Blog (393)
Komentarze (5k)
Recenzje (0)
@macminikNarodziny Atari ST

Narodziny Atari ST

Pomysł wprowadzenia na rynek komputera 16‑bitowego zagościł w głowie Jacka Tramiela jeszcze w okresie, gdy stał on na czele firmy Commodore. Jednak w styczniu 1984 roku po konflikcie z największym udziałowcem firmy - Irvinem Gouldem Jack Tramiel opuszcza firmę Commodore i zabiera ze sobą pomysł na stworzenie 16‑bitowego komputera domowego oraz część inżynierów Commodore wśród których znalazł się Shiraz Shivji (jeden z głównych projektantów Commodore C64) i Gregg Pratt.
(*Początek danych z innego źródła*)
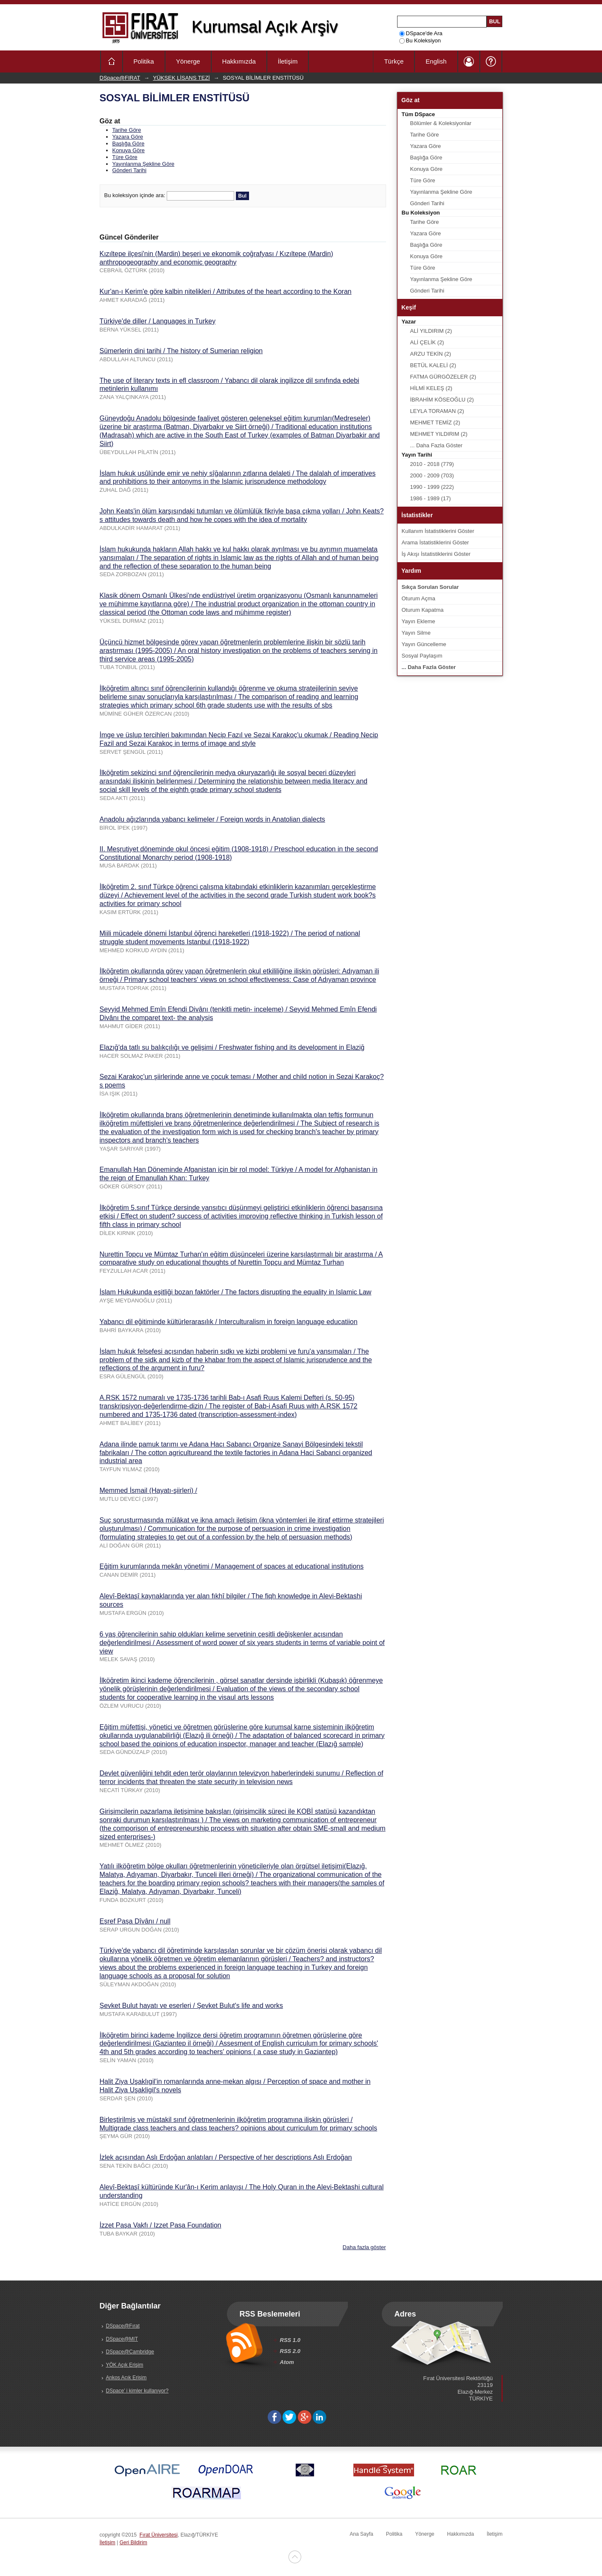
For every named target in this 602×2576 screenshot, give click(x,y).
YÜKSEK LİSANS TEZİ (181, 78)
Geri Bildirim (133, 2542)
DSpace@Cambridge (130, 2352)
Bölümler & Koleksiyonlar (441, 123)
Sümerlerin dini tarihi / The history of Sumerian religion (181, 350)
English (436, 61)
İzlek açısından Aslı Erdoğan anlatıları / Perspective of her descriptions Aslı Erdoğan (226, 2157)
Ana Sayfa (361, 2534)
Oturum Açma (418, 598)
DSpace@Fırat (123, 2326)
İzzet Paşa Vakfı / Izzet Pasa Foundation (160, 2225)
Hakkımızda (239, 61)
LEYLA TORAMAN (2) (437, 411)
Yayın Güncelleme (424, 644)
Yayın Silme (416, 633)
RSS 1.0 (290, 2340)
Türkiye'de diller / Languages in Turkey (158, 321)
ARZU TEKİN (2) (430, 354)
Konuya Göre (128, 150)
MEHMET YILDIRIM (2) (439, 434)
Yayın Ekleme (418, 621)
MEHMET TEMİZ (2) (435, 422)
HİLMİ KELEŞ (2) (431, 388)
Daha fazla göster (364, 2247)
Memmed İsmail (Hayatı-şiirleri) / (148, 1490)
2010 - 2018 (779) (432, 464)
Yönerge (188, 61)
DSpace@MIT (122, 2339)
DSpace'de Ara (420, 33)
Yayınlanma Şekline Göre (143, 164)
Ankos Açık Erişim (126, 2378)
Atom (287, 2362)
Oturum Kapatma (423, 610)
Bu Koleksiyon (420, 40)
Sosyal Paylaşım (422, 655)
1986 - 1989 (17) (430, 498)
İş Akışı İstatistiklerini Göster (436, 554)
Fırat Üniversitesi (159, 2535)
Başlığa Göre (128, 143)
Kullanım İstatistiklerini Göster (438, 531)
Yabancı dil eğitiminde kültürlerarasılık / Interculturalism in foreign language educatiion (229, 1321)
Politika (144, 61)
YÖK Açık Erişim (124, 2365)
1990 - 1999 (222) (432, 487)
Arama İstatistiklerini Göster (435, 542)
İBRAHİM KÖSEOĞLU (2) (442, 399)
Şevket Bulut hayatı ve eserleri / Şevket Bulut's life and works (191, 2005)
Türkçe (393, 61)
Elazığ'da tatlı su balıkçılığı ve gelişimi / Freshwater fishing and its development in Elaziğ (232, 1047)
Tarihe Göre (126, 130)
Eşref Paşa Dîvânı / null (135, 1921)
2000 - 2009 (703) (432, 475)
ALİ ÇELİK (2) (427, 342)
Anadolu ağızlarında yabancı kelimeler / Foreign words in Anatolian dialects (212, 819)
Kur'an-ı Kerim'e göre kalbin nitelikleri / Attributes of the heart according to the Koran (226, 291)
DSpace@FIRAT (120, 78)
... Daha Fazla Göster (436, 445)
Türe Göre (124, 157)
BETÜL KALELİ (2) (433, 365)
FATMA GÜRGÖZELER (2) (443, 377)
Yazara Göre (127, 137)
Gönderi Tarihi (129, 170)
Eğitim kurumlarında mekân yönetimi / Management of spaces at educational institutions (232, 1566)
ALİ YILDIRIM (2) (431, 331)
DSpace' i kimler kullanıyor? (137, 2391)
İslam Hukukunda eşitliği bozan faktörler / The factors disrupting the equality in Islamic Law (236, 1292)
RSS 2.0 (290, 2351)
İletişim (288, 61)
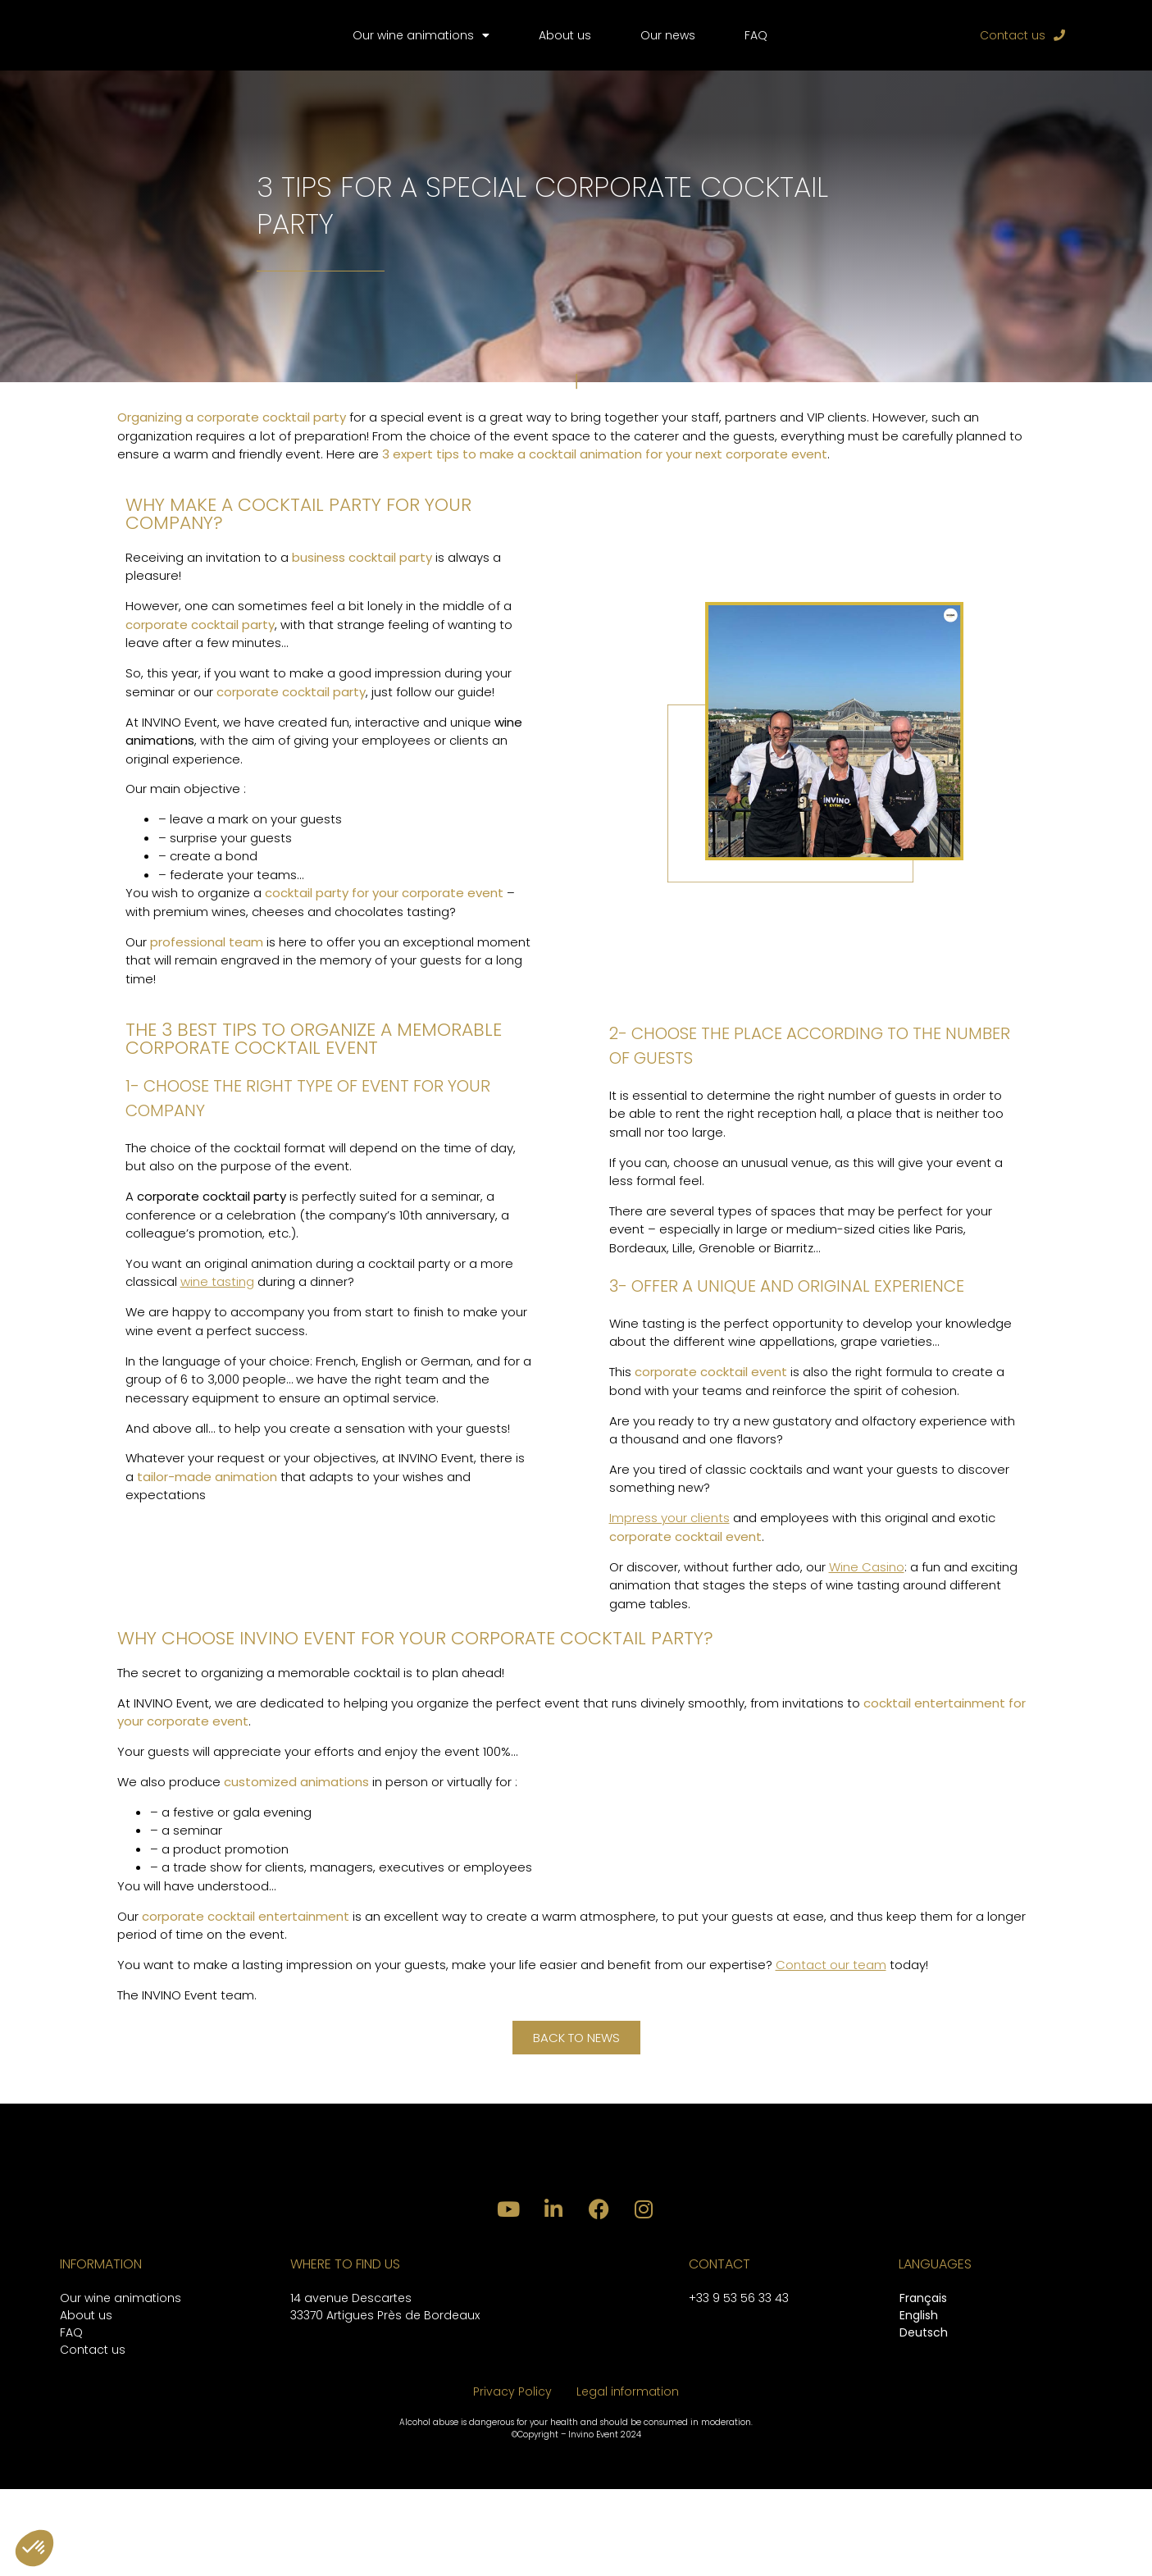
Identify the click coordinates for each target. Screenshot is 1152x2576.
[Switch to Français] (923, 2386)
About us (565, 45)
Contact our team (831, 1984)
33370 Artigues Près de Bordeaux (385, 2402)
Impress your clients (669, 1537)
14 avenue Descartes (351, 2385)
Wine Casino (866, 1585)
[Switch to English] (923, 2403)
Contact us (92, 2436)
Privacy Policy (512, 2477)
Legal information (627, 2477)
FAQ (755, 45)
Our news (667, 45)
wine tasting (217, 1301)
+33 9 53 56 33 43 (739, 2385)
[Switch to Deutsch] (923, 2420)
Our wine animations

Do dziś ciężko jednoznacznie stwierdzić, co stało za decyzją o rezygnacji z Commodore. Na potrzeby tego wpisu istotną informacją jest to, że zarówno Irvin Gould jak i wiele firm współpracujących z Commodore nie było zadowolone ze sposobu zarządzania firmą przez Jacka. Jack Tramiel nie zdołał się pozbyć swoich przyzwyczajeń sprawdzających się w przypadku małej, kilkuosobowej firmy i stosował takie same zasady w dużej korporacji jaką było Commodore na początku lat 80‑tych. Osobiście zatwierdzał każdą decyzję i wydatki przekraczające 1000 USD. W przypadku jego nieobecności w firmie, nikt nie był uprawniony do zaakceptowania lub odrzucenia nawet drobnych decyzji, nikt też nie mógł zapłacić rachunków przekraczających 1000 USD.

547186

Tramiel i jego trzech synów zakładją własną firmie "Tramel Technology Ltd" (tak, jej nazwa jest bez litery "i") która ma w jego zamyśle stworzyć komputer domowy, nowej generacji. Pod koniec maja 1984 roku Jack Tramiel wynajął kilka pomieszczeń w jednym z kompleksów w Sunnyvale i zespół Tramel Technology Ltd. pod przewodnictwem Shiraz Shivji rozpoczął prace nad komputerem o roboczej nazwie "Rock Bottom Price", który miał powstać w oparciu o 32‑bitowy procesor National Semicondctor NS32032.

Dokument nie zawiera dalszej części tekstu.